On sent comme un besoin de faire place nette, voire table rase chez les Miton à la lecture de leur annonce pleine page dans Le Progrès de l’Allier du 17 décembre 1935 et Le Courrier de l’Allier du 18 décembre 1935. Le décès d’Alexandre Miton au mois d’octobre précédent a entraîné un changement de direction et le besoin de transformations intérieures et extérieures. Alexandre Miton fils, 36 ans, et Roger Miton, 30 ans, succèdent donc à leur père et liquident les articles de leur magasin de vêtements à l’angle des rues des Couteliers et de Wagram*. La longue liste-catalogue parue dans la presse offre à la clientèle le temps de repérer dans le stock soldé les affaires les plus intéressantes : pardessus défraîchis, cols dépareillés, costumes vendus pas plus cher que le prix du pantalon seul, etc. Il s’agit de vider les rayons et de repartir sur une situation nouvelle dans un magasin refait. Après deux jours de fermeture, les 17 et 18 décembre, pour préparation et exposition des lots, la vente à « vil prix » dure du 19 décembre au 15 janvier.
Pas de bluff, mais une obligation et une vérité qui vous permettra de vous habiller à des prix d’avant-guerre.
Quelques jours plus tôt, les frères Miton auront eu à démentir, par presse interposée, la rumeur de fermeture de la manufacture de vêtements dont ils ont hérité.
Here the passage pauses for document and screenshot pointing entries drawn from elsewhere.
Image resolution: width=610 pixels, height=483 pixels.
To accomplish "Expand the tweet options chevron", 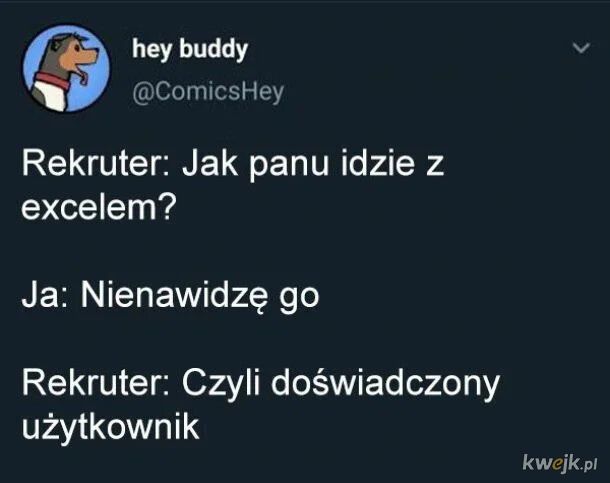I will [x=582, y=48].
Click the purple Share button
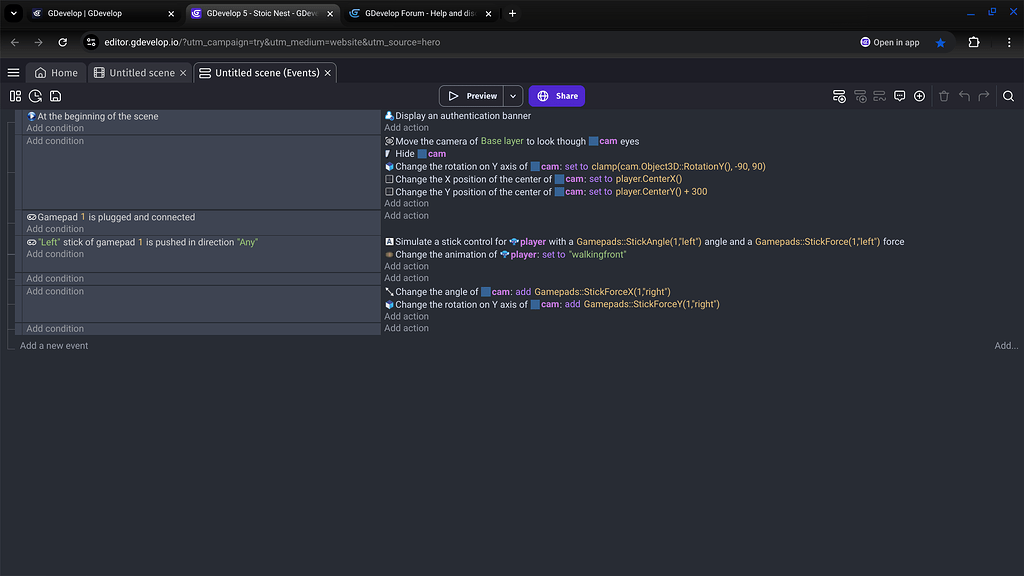Screen dimensions: 1024x576 point(557,96)
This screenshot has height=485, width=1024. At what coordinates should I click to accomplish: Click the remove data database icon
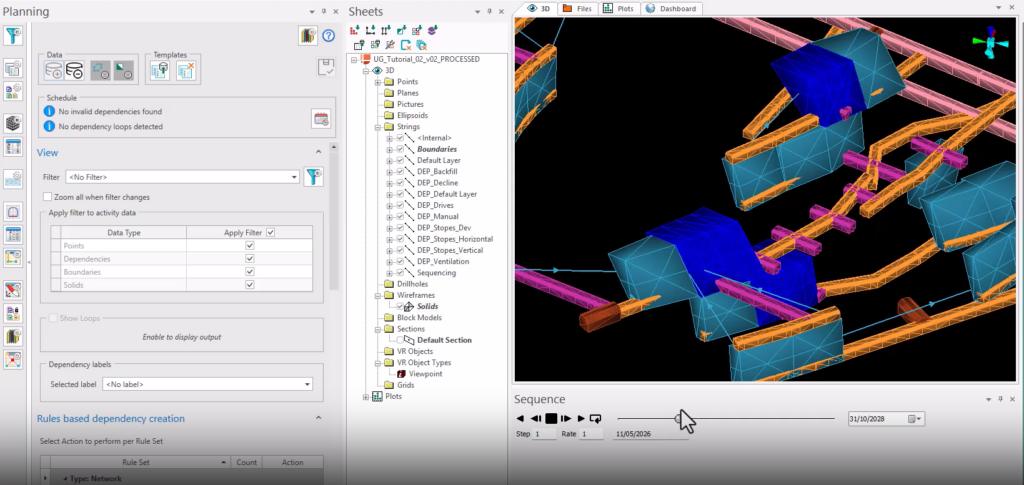click(x=74, y=70)
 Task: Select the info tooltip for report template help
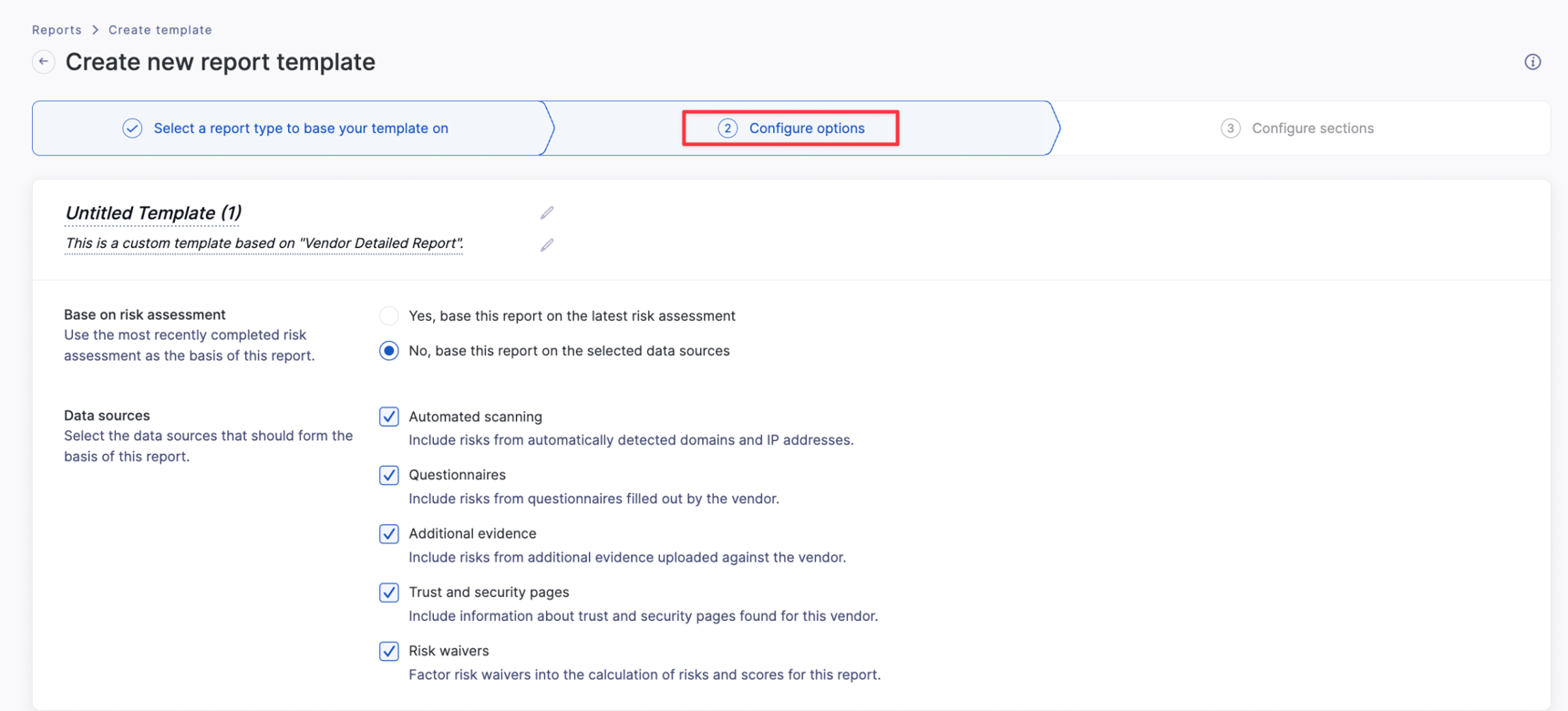[x=1532, y=61]
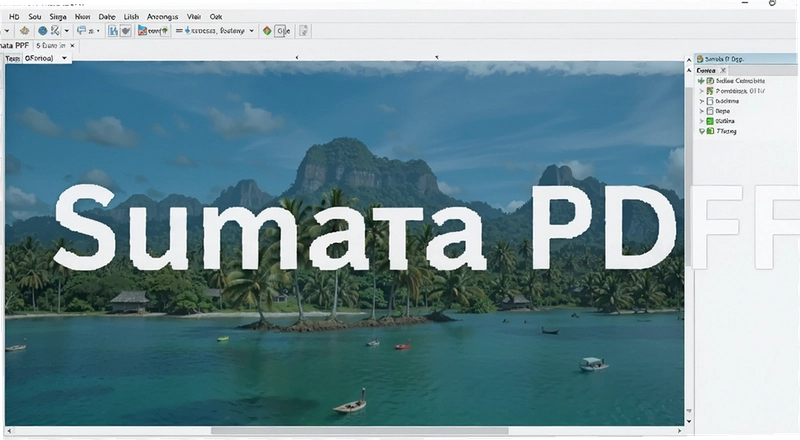Click the boxed Gle button in the toolbar
The height and width of the screenshot is (440, 800).
click(x=283, y=31)
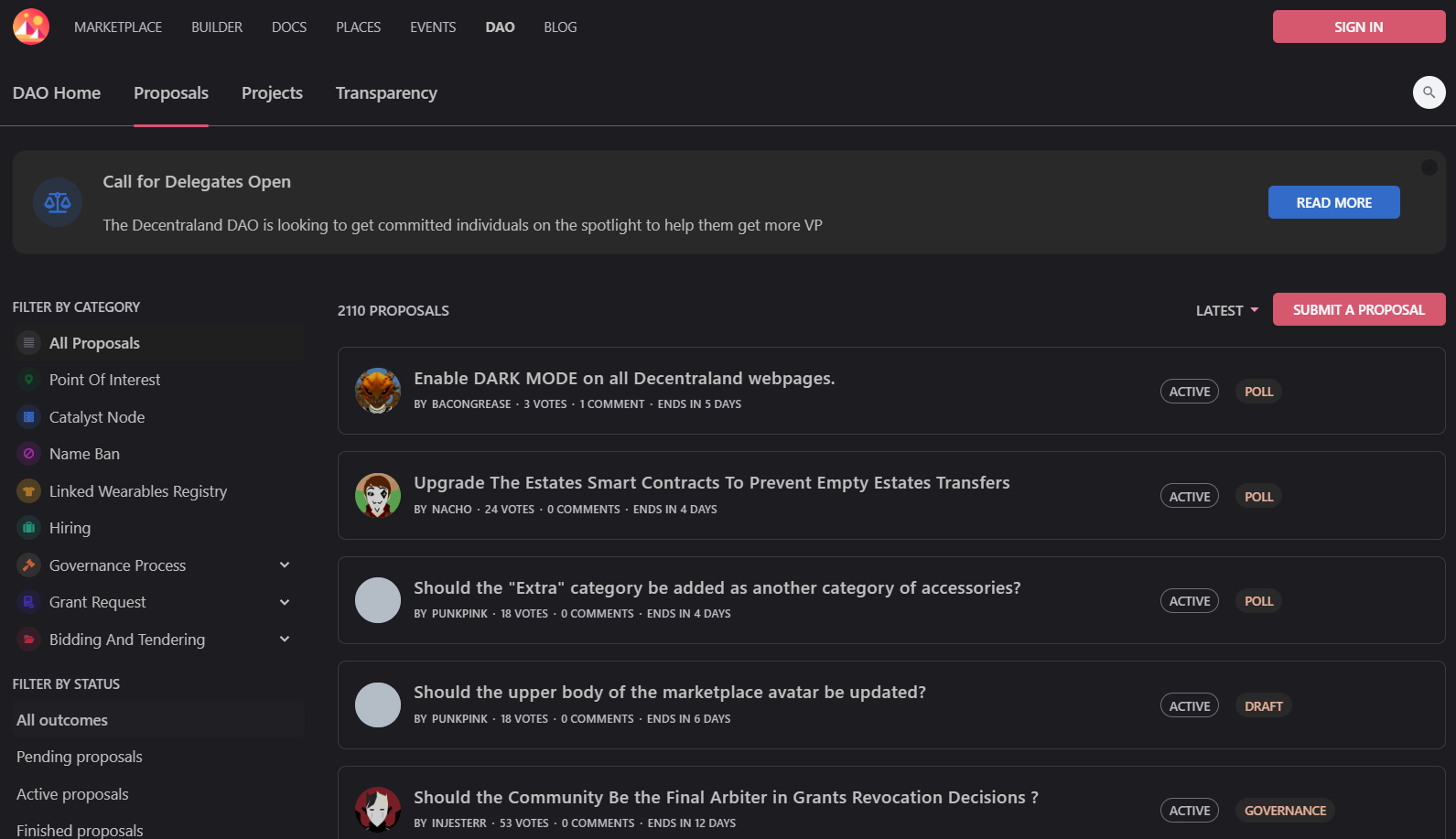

L’affaire familiale a été créée par Alexandre père, né à Moulins en novembre 1872. Il exerce comme cafetier-limonadier 18 rue de Paris avant de vendre son fonds de commerce aux époux Guérin-Leriche en février 1904. Installé aux Bataillots à Yzeure avec sa famille, il reste dans le commerce en qualité de représentant pour diverses maisons. Il entre ensuite A la Ville de Lyon, chez Vernois rue d’Allier, spécialisé dans l’habillement. En 1912, avec Alfred Auboire et Marcel Sarrazin, il se lance dans la création d’une société destinée à exploiter un commerce de vêtements confectionnés dénommée Au Coin de rue, Alexandre Miton et Cie, 9 rue Wagram et 1 rue des Couteliers, ceci pour vingt ans à compter du 1er octobre. Chacun aura en charge les achats et les ventes, tiendra la caisse, les livres et registres. M. Sarrazin sera plus spécialement chargé de la comptabilité. En février 1914, ce dernier cède ses droits à ses deux associés.
Une fois démobilisé, en mars 1919, Alexandre Miton peut reprendre les rênes de la maison Miton et Cie. Au mois d’août, Alfred Auboire lui vend tous les droits qu’il possède dans leur fonds de commerce de confection.
Seul maître à bord, Alexandre II affiche son professionnalisme et la qualité supérieure des vêtements classiques ou à la dernière mode, de coupe élégante, sortant de ses ateliers. Sa fille, Alice, y travaille comme culottière. Dans les années 34/35, on propose au magasin, ouvert le dimanche, la vente au détail de draperies et de doublage au mètre, un rayon pour garçonnets et babies, un rayon spécial pour gendarmes, gardes et militaires, et la vente à domicile grâce aux services automobiles de la société.
La concurrence en matière de vêtements est alors sérieuse à Moulins avec Bussière, Lemesle, Nageleisen, Leturcq, les Nouvelles Galeries et les tailleurs Boja ou Crémieux entre autres professionnels bien implantés et pas avares de publicité.
Les frères resteront ensemble aux commandes du Coin de rue jusqu’au décès subit de Roger le 5 mars 1953 chez lui à Yzeure. A ses obsèques, outre la famille et les amis, on note la présence de très nombreux commerçants et industriels moulinois et yzeuriens, d’une délégation d’anciens combattants de l’AGMG. Roger faisait aussi partie de l’Amicale des Résistants actifs de l’Allier. Alexandre lui survit jusqu’en mars 1971.
Louis Delallier
*Aujourd'hui, une pizzeria occupe les lieux. La statuette est toujours en place.